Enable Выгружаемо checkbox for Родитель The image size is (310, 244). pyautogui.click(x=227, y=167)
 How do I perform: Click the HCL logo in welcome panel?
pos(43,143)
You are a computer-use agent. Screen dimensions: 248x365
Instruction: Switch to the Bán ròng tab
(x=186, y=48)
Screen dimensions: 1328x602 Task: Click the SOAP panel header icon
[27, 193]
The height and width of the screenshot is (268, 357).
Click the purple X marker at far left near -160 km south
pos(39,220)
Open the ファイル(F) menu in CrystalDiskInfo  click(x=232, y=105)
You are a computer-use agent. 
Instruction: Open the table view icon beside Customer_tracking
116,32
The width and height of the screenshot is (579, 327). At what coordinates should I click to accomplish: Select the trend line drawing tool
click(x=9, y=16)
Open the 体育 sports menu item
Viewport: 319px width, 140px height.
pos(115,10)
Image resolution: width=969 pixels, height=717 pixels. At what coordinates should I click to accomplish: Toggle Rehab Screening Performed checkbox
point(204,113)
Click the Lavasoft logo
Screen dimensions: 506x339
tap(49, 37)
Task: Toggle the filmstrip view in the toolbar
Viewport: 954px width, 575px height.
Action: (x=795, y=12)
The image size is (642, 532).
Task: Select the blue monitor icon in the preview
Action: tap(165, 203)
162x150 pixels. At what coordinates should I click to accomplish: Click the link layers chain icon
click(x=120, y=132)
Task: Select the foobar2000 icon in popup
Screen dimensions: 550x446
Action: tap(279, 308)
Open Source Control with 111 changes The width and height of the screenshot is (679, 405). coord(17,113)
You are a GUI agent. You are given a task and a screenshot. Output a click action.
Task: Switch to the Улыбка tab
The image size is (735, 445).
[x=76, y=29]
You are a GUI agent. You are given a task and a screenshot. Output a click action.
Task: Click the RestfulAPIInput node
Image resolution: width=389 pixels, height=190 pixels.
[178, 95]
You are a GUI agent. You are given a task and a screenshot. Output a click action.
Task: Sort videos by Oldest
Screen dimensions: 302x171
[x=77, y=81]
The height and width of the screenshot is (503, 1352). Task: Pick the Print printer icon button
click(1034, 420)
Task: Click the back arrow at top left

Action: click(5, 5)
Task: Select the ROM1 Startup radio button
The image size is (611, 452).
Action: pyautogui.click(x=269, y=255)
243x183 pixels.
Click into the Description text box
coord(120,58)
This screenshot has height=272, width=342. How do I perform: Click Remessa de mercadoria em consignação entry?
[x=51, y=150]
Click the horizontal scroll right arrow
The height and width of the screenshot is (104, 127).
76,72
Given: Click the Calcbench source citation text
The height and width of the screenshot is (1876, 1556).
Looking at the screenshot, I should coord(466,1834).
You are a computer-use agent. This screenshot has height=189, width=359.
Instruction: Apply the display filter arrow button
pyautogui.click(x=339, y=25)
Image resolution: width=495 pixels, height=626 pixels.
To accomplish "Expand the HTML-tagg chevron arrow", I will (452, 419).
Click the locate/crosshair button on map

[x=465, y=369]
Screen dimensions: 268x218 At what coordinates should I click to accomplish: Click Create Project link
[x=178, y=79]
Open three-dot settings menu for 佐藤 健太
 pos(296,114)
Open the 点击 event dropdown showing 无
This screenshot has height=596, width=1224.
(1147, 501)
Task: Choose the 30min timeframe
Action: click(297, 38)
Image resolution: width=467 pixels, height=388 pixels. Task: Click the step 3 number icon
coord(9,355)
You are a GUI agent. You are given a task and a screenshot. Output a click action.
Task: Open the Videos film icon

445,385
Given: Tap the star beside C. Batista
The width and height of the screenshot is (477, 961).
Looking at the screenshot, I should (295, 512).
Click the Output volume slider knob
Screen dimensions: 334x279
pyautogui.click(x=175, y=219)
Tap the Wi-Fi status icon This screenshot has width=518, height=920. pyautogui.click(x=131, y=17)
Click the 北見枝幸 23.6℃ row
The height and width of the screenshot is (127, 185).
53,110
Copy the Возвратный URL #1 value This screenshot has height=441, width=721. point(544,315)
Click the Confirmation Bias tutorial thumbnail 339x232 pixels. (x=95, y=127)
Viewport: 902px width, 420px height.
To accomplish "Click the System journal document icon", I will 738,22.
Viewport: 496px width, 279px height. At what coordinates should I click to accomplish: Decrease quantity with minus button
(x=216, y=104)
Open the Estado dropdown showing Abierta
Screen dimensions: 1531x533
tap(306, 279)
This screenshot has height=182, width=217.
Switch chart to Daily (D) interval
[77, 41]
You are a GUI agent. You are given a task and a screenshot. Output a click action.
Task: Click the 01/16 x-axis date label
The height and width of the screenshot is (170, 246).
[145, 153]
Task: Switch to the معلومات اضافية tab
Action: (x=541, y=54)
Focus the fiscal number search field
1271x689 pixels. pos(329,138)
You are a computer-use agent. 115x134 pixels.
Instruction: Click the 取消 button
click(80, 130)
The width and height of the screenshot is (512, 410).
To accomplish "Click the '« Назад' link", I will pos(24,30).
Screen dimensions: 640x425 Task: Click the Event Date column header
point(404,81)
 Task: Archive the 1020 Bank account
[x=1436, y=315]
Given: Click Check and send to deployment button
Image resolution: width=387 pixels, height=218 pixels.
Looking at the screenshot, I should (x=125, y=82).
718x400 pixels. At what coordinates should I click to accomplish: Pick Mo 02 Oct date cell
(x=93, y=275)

────────────────

■ **Your instructions**: Return all lines from the entries that contain the string "computer".

■ **Expected answer**:
You are a computer-use agent. Screen dimensions: 248x365
You are a computer-use agent. 
You are a computer-use agent. This screenshot has height=189, width=359.
You are a computer-use agent. 115x134 pixels.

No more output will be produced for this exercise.